What the exercise asks:
Whenever a line in the data contains "tree", show that line.

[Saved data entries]
------------------------------------

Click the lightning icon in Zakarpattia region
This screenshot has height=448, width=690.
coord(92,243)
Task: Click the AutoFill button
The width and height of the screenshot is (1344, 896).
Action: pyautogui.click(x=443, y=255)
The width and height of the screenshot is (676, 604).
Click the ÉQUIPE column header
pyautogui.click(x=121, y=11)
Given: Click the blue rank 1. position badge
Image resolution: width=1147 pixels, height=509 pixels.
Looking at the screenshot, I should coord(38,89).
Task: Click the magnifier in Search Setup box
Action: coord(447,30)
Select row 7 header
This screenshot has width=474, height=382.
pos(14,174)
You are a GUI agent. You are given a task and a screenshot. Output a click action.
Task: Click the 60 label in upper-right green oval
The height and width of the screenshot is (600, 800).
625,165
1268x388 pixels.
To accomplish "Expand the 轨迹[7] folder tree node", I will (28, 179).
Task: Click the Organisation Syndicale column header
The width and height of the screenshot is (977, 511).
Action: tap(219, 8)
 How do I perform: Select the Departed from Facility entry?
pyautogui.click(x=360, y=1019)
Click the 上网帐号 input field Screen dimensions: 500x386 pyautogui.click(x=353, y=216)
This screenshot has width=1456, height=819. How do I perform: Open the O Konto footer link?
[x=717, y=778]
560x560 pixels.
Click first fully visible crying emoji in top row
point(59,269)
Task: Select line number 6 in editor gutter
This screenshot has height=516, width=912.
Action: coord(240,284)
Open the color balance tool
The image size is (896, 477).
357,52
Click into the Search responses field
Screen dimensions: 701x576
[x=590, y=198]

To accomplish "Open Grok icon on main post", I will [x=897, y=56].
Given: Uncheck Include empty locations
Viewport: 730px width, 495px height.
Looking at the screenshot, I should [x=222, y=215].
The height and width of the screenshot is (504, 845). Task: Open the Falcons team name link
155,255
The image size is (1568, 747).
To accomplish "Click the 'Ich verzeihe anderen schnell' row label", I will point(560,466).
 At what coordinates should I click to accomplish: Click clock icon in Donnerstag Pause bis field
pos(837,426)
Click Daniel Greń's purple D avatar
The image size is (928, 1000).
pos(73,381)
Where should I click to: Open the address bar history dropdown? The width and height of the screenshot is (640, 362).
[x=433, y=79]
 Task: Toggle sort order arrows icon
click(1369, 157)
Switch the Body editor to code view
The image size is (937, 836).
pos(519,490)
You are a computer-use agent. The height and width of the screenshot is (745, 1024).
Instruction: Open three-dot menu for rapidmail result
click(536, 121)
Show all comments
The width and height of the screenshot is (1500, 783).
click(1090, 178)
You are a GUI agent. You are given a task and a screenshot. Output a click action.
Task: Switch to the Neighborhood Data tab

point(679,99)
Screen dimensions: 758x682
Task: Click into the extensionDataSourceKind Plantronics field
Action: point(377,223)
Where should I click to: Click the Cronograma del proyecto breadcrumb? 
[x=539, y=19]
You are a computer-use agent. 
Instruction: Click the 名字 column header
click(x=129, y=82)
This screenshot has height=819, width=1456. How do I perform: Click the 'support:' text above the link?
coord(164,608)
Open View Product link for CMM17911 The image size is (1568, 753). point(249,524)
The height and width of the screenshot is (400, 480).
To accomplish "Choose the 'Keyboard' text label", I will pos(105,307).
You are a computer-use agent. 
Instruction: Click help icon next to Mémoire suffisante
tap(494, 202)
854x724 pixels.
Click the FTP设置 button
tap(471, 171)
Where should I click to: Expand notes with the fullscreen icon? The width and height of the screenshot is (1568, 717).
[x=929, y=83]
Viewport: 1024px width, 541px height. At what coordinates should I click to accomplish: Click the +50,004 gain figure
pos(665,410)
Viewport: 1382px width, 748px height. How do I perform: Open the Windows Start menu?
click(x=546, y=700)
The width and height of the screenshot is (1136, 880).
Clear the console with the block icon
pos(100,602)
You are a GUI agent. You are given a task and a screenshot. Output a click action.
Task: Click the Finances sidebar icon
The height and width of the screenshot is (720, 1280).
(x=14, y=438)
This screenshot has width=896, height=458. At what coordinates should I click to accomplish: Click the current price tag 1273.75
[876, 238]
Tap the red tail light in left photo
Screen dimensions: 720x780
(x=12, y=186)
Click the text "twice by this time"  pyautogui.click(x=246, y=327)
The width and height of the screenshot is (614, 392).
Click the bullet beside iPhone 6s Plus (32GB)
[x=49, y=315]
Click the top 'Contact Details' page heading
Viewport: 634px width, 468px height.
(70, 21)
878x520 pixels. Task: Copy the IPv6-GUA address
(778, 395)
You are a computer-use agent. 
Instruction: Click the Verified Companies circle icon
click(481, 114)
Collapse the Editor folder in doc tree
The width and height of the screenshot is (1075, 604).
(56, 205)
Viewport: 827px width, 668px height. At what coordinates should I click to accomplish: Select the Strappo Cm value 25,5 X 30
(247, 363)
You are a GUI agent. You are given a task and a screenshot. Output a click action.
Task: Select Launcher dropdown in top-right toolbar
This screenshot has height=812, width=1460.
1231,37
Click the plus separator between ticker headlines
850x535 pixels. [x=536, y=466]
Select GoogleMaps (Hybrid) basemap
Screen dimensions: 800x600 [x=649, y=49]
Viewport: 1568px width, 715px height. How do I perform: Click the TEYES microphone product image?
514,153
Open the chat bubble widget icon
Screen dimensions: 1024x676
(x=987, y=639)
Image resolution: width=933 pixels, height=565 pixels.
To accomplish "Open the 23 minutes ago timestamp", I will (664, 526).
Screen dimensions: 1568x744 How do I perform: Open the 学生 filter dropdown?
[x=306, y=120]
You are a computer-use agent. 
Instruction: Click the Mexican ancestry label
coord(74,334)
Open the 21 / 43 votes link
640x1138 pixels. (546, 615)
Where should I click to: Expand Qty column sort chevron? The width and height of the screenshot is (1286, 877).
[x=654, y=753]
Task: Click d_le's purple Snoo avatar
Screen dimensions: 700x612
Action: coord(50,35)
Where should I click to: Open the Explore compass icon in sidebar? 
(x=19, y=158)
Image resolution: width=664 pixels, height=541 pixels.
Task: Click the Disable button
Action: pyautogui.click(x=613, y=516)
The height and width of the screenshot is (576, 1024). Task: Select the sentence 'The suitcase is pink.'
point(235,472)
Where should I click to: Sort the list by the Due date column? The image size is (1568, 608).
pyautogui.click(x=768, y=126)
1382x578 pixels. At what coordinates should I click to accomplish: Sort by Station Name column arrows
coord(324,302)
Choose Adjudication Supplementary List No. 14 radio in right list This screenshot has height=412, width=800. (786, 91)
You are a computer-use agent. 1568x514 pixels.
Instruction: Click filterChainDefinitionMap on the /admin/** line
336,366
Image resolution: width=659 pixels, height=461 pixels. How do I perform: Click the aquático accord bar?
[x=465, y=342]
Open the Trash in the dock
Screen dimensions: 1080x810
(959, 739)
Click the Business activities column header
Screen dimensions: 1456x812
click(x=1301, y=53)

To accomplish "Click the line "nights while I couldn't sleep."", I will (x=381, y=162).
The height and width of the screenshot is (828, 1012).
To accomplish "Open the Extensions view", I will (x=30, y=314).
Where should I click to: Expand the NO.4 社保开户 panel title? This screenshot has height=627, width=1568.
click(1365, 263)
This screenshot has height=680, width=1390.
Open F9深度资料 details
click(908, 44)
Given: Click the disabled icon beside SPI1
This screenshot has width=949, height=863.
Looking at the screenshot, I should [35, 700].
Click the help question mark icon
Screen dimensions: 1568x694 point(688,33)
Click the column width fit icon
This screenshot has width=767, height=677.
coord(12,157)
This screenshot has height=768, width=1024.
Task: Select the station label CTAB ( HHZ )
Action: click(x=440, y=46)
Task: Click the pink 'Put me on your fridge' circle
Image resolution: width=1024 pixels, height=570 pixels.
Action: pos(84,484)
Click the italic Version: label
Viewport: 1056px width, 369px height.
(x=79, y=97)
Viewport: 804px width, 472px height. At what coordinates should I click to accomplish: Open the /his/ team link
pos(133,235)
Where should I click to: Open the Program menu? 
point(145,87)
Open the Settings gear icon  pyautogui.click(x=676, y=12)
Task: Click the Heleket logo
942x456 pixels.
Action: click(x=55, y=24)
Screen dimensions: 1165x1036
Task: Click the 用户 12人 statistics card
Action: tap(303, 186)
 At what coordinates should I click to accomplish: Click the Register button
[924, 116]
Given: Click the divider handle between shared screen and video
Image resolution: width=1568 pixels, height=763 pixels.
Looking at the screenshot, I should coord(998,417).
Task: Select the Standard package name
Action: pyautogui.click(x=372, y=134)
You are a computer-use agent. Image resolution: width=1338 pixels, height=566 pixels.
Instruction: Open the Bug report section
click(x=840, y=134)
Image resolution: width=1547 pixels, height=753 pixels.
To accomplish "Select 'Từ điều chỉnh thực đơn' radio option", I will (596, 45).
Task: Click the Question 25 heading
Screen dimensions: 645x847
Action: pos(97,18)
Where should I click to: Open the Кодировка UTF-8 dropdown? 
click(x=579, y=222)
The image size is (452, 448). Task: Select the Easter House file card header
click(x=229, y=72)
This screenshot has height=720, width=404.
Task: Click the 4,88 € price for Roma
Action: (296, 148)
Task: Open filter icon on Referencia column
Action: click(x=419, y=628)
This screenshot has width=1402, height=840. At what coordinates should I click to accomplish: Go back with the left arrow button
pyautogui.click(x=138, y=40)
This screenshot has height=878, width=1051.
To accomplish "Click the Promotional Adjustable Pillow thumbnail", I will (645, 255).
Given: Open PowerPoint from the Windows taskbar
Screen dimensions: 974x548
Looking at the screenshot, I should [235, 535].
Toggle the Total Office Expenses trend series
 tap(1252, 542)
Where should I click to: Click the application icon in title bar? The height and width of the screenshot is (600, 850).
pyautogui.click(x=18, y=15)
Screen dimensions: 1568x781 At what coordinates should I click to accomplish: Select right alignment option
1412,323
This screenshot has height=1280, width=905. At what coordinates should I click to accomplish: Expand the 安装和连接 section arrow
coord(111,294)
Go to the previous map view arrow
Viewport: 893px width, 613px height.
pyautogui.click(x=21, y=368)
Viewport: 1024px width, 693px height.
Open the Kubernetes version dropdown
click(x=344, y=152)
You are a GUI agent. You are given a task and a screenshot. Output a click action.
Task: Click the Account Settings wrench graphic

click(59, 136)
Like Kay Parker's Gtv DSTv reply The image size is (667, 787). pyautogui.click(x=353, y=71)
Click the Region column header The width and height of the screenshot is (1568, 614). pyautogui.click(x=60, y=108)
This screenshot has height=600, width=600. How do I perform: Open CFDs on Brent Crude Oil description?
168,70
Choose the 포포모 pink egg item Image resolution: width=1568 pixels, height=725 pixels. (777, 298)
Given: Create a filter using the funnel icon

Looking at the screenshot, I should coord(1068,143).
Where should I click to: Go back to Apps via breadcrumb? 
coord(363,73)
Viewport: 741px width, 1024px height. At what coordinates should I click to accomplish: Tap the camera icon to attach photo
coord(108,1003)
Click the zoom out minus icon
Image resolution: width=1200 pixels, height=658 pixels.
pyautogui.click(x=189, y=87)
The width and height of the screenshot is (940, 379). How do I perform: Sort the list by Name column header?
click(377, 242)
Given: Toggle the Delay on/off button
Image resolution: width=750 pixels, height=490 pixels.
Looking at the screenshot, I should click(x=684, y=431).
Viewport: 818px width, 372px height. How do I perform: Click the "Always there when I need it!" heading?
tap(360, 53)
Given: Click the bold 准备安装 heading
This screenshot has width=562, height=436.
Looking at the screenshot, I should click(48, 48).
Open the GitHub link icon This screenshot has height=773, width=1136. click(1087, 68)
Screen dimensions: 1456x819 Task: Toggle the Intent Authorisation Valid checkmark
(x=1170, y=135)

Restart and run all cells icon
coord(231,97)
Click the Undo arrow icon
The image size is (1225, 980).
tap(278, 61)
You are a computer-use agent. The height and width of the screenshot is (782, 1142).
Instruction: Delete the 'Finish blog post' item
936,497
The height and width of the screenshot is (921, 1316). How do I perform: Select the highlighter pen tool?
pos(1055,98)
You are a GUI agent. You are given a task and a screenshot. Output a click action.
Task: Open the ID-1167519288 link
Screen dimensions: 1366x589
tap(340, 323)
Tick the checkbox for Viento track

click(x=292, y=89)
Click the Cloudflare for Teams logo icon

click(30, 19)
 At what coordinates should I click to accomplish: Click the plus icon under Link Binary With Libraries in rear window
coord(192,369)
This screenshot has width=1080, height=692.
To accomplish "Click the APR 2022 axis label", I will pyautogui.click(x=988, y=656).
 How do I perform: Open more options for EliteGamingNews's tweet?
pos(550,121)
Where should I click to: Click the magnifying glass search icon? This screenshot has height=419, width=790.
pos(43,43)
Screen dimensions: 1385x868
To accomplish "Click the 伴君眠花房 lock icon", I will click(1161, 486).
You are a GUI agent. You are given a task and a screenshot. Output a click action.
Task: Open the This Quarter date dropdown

------------------------------------

Finished exercise:
To accomplish "Expand the 轨迹[7] folder tree node", I will (28, 179).
Collapse the Editor folder in doc tree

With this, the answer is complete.